**WHAT IS BEING ASKED**
A word-for-word transcription of all the data is required.

-=-=-

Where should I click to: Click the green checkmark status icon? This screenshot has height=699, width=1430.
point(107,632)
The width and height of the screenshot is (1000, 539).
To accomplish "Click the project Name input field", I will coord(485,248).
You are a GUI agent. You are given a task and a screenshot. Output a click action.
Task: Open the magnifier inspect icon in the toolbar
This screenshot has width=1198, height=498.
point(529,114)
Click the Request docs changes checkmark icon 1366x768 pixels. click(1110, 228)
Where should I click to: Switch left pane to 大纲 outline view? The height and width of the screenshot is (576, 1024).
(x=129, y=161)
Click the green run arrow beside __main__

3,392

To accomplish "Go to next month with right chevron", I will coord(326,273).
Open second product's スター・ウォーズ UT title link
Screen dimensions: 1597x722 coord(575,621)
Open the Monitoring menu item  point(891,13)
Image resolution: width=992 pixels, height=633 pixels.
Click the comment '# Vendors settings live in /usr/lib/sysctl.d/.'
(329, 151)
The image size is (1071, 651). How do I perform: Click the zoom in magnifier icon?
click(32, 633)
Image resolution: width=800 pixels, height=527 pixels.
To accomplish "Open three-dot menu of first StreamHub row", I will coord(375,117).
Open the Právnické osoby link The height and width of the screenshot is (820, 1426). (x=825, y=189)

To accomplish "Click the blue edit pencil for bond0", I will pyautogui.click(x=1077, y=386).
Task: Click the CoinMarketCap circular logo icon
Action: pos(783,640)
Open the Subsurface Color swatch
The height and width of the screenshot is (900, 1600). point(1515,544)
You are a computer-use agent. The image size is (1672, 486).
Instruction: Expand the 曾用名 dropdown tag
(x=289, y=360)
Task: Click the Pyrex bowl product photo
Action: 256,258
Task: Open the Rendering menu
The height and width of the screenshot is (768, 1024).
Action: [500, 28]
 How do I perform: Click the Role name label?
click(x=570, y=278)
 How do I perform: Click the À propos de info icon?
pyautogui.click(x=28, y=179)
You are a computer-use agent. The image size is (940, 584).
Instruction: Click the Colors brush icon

-=-=-

**TASK RESPONSE**
Where should I click to: Click the green checkmark status icon? This screenshot has height=699, width=1430.
point(107,632)
The width and height of the screenshot is (1000, 539).
To accomplish "Click the project Name input field", I will coord(485,248).
You are a GUI agent. You are given a task and a screenshot. Output a click action.
Task: Open the magnifier inspect icon in the toolbar
This screenshot has width=1198, height=498.
point(529,114)
Click the Request docs changes checkmark icon 1366x768 pixels. click(1110, 228)
Where should I click to: Switch left pane to 大纲 outline view? The height and width of the screenshot is (576, 1024).
(x=129, y=161)
Click the green run arrow beside __main__

3,392

To accomplish "Go to next month with right chevron", I will coord(326,273).
Open second product's スター・ウォーズ UT title link
Screen dimensions: 1597x722 coord(575,621)
Open the Monitoring menu item  point(891,13)
Image resolution: width=992 pixels, height=633 pixels.
Click the comment '# Vendors settings live in /usr/lib/sysctl.d/.'
(329, 151)
The image size is (1071, 651). How do I perform: Click the zoom in magnifier icon?
click(32, 633)
Image resolution: width=800 pixels, height=527 pixels.
To accomplish "Open three-dot menu of first StreamHub row", I will coord(375,117).
Open the Právnické osoby link The height and width of the screenshot is (820, 1426). (x=825, y=189)

To accomplish "Click the blue edit pencil for bond0", I will pyautogui.click(x=1077, y=386).
Task: Click the CoinMarketCap circular logo icon
Action: pos(783,640)
Open the Subsurface Color swatch
The height and width of the screenshot is (900, 1600). point(1515,544)
You are a computer-use agent. The image size is (1672, 486).
Instruction: Expand the 曾用名 dropdown tag
(x=289, y=360)
Task: Click the Pyrex bowl product photo
Action: 256,258
Task: Open the Rendering menu
The height and width of the screenshot is (768, 1024).
Action: [500, 28]
 How do I perform: Click the Role name label?
click(x=570, y=278)
 How do I perform: Click the À propos de info icon?
pyautogui.click(x=28, y=179)
You are a computer-use agent. The image size is (940, 584).
Instruction: Click the Colors brush icon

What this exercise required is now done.